For starters, macOS Arm means the end of VMware/Parallels/Docker/Other hypervisors. All of those rely entirely on the virtualization functions baked into in the CPU. No Arm CPU is going to be able to offer x86 virtualization support that's necessary to run virtual machines on the macOS system.
I'm using AWS ARM servers. They are pretty good at virtualizing ARM platform. So virtualizing Windows ARM64 is possible and there's an Apple virtualization hypervisor shipped with macOS right now.
- ARM64
absolutely has virtualisation functions (
see here)
-
But It's ARM virtualization - it creates virtual
ARM machines that won't run x86 code.
-
But Linux for ARM64 is already well developed, most of the major distros have a version, with most of the well-known open source packages ported.
- Parallels/VMWare won't run without a major re-write, whoch is unlikely unless its worth their while to produce a version for ARM Windows or ARM Linux
- I daresay someone will port QEMU which does both regular virtualization and software emulation (so that might run x86 code, but not fast...)
- MacOS has a
native hypervisor framework and there's no reason to think that Apple won't port that (its pretty much a tick box for a modern OS). As it is, its not a replacement for a full hypervisor like Parallels or VMWare, but it would be a head start for someone wanting to make a user-friendly interface for it to support ARM Linux.
- Docker isn't a hypervisor - its a container host that provides
OS level virtualisation which isn't the same thing as Parallels/VMWare. However, it
does need Linux, so on MacOS and Windows it uses a single, headless VM running Linux. The current MacOS version uses the MacOS hypervisor framework (it used to use VirtualBox).
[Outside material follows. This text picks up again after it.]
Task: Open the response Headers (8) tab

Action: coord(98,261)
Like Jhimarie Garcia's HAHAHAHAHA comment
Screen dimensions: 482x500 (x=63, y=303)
- Docker absolutely works with ARM Linux - but any binary software in the containers needs to have been built for ARM64. However, rebuilding software from source is bread and butter for Linux folk and (as noted above) most of the usual suspects (Apache, NGENIX, Node.JS, Python, PHP, MySQL, Mongo...) are already on ARM64.
Bottom line: running
x86 Windows and Linux on a Mac could be painful on an ARM Mac as it would need software emulation, which would be a flashback to the good old days of SoftWindows. By Bye Bootcamp, too (at least for x86 OSs). That would probably be
the major downside of an ARM Mac. That's certainly going to be a deal breaker for some, but maybe not as many as it was 10-12 years ago when every Tom, Dick and Harriet needed Internet Explorer 6 to get onto their work intranet or online banking.
Even for testing websites or apps on Windows, I'm finding its getting to the stage where if it works on Chrome/Firefox for Mac it probably works on Chrome for Windows (and, going forward, the default Windows browser is going to be the new Chromium-based Edge) Last couple of web app "bugs" I found when testing under Parallels actually turned out to be Parallels problems... and what I really need is not a VM but a Surface Pro so I can test things on a touchscreen. While development of native, binary-distributed software for Windows or Linux isn't going away anytime soon, I'm not sure how big it is on Apple's radar.
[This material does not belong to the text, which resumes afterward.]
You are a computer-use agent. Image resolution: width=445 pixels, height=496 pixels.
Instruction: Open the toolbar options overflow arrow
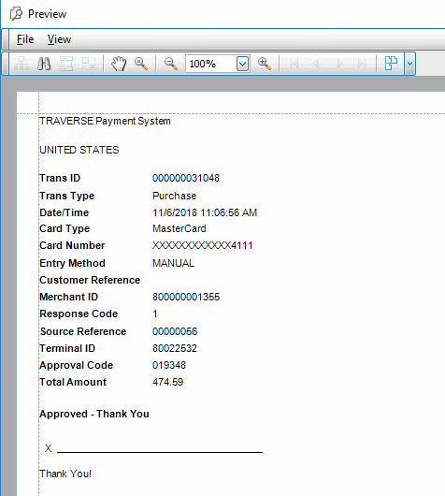[x=409, y=64]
However, one door closes and another door opens: there's a lot of interest in ARM as a server platform (because energy) and a laptop/desktop that could virtualise ARM Linux could be very useful for some. A lot of web (and other) development is now being done in Node.js, Python etc. and is processor independent (...esp. when everything is 64 bit, little-endian) so what mainly helps is running the same
distro as your target so everything is in the same place. Where there
is binary stuff you're increasingly going to need to compile and test both x86 and ARM versions.
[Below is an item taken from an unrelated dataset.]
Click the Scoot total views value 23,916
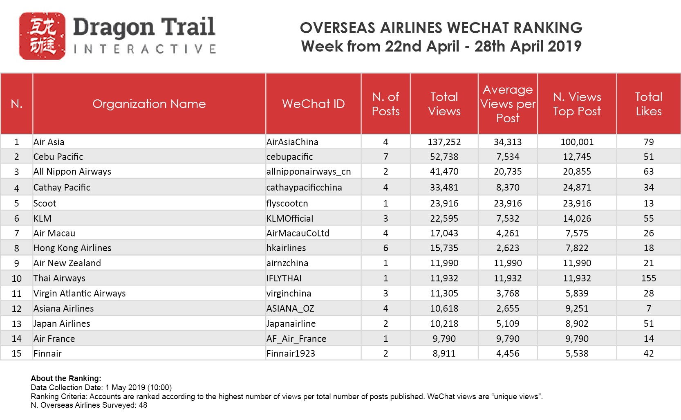pos(444,203)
Of course, its also 2019 and that means you can spin up whatever flavour of x86 or ARM Linux you need and don't have somewhere in the cloud for $5/month.
That said, Apple have just launched a new Mac Pro built around Intel Xeon that is probably going to cost $10k+ for a sensible system, that isn't even in the shops yet. If they announce a total transition to ARM in a few months that's not gonna be a good look. I'd quite like an ARM Mac, but not as an only machine just yet, and I suspect the days of Intel Macs are, at worst, coming to a middle.